[Input for this task — start]
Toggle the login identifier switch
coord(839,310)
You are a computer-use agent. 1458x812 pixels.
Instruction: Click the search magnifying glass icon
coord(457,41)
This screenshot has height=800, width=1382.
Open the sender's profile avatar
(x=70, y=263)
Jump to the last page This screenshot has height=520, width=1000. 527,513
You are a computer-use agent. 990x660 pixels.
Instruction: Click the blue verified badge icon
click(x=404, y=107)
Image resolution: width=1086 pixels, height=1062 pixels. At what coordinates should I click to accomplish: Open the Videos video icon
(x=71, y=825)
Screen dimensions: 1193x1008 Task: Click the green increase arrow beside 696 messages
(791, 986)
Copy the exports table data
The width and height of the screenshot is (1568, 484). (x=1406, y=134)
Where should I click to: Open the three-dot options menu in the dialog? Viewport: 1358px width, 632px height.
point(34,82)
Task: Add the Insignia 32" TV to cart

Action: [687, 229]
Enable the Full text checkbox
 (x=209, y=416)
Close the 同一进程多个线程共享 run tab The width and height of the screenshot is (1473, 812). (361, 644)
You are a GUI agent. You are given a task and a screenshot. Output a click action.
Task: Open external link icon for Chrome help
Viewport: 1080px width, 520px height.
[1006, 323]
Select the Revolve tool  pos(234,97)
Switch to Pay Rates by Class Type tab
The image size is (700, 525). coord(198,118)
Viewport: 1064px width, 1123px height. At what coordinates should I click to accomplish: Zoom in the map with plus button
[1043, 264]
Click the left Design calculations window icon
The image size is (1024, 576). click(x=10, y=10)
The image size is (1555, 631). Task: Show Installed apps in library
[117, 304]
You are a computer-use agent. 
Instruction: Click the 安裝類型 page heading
[Input for this task — finish]
__Task prompt__
Output the records above in their entirety, exactly.

__Solution for this exercise__
Toggle the login identifier switch
coord(839,310)
You are a computer-use agent. 1458x812 pixels.
Instruction: Click the search magnifying glass icon
coord(457,41)
This screenshot has height=800, width=1382.
Open the sender's profile avatar
(x=70, y=263)
Jump to the last page This screenshot has height=520, width=1000. 527,513
You are a computer-use agent. 990x660 pixels.
Instruction: Click the blue verified badge icon
click(x=404, y=107)
Image resolution: width=1086 pixels, height=1062 pixels. At what coordinates should I click to accomplish: Open the Videos video icon
(x=71, y=825)
Screen dimensions: 1193x1008 Task: Click the green increase arrow beside 696 messages
(791, 986)
Copy the exports table data
The width and height of the screenshot is (1568, 484). (x=1406, y=134)
Where should I click to: Open the three-dot options menu in the dialog? Viewport: 1358px width, 632px height.
point(34,82)
Task: Add the Insignia 32" TV to cart

Action: [687, 229]
Enable the Full text checkbox
 (x=209, y=416)
Close the 同一进程多个线程共享 run tab The width and height of the screenshot is (1473, 812). (361, 644)
You are a GUI agent. You are given a task and a screenshot. Output a click action.
Task: Open external link icon for Chrome help
Viewport: 1080px width, 520px height.
[1006, 323]
Select the Revolve tool  pos(234,97)
Switch to Pay Rates by Class Type tab
The image size is (700, 525). coord(198,118)
Viewport: 1064px width, 1123px height. At what coordinates should I click to accomplish: Zoom in the map with plus button
[1043, 264]
Click the left Design calculations window icon
The image size is (1024, 576). click(x=10, y=10)
The image size is (1555, 631). Task: Show Installed apps in library
[117, 304]
You are a computer-use agent. 
Instruction: Click the 安裝類型 page heading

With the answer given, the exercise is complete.